In what may be among the longest-running and widest-ranging cases of academic fraud, one of the most prolific researchers in anesthesiology has admitted that he fabricated much of the data underlying his research, said a spokeswoman for the hospital where he works.

 The researcher, Dr. Scott S. Reuben, an anesthesiologist in Springfield, Mass., who practiced at Baystate Medical Center, never conducted the clinical trials that he wrote about in 21 journal articles dating from at least 1996, said Jane Albert, a spokeswoman for Baystate Health. . . .

The drug giant Pfizer underwrote much of Dr.

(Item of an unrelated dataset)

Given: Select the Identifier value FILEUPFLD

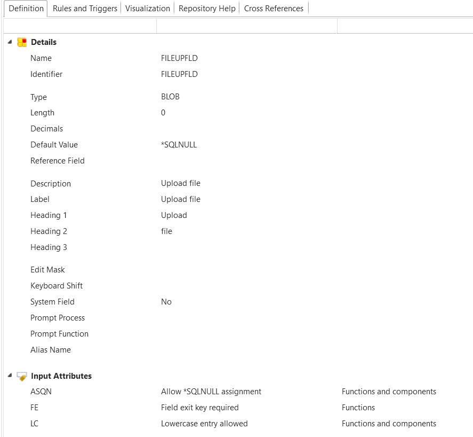Looking at the screenshot, I should tap(179, 74).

Reuben’s research from 2002 to 2007. Many of his trials found that Celebrex and Lyrica, Pfizer drugs, were effective against postoperative pain. . . .

“When researchers are beholden to companies for much of their income, there is an incredible tendency to get results that are favorable to the company,” said Dr. Jerome Kassirer, a former editor of The New England Journal of Medicine and the author of a book about conflicts of interest.

Is it naive to be astonished that it took this long for someone to notice that 21 scholarly articles had been published about clinical trials that had never occurred?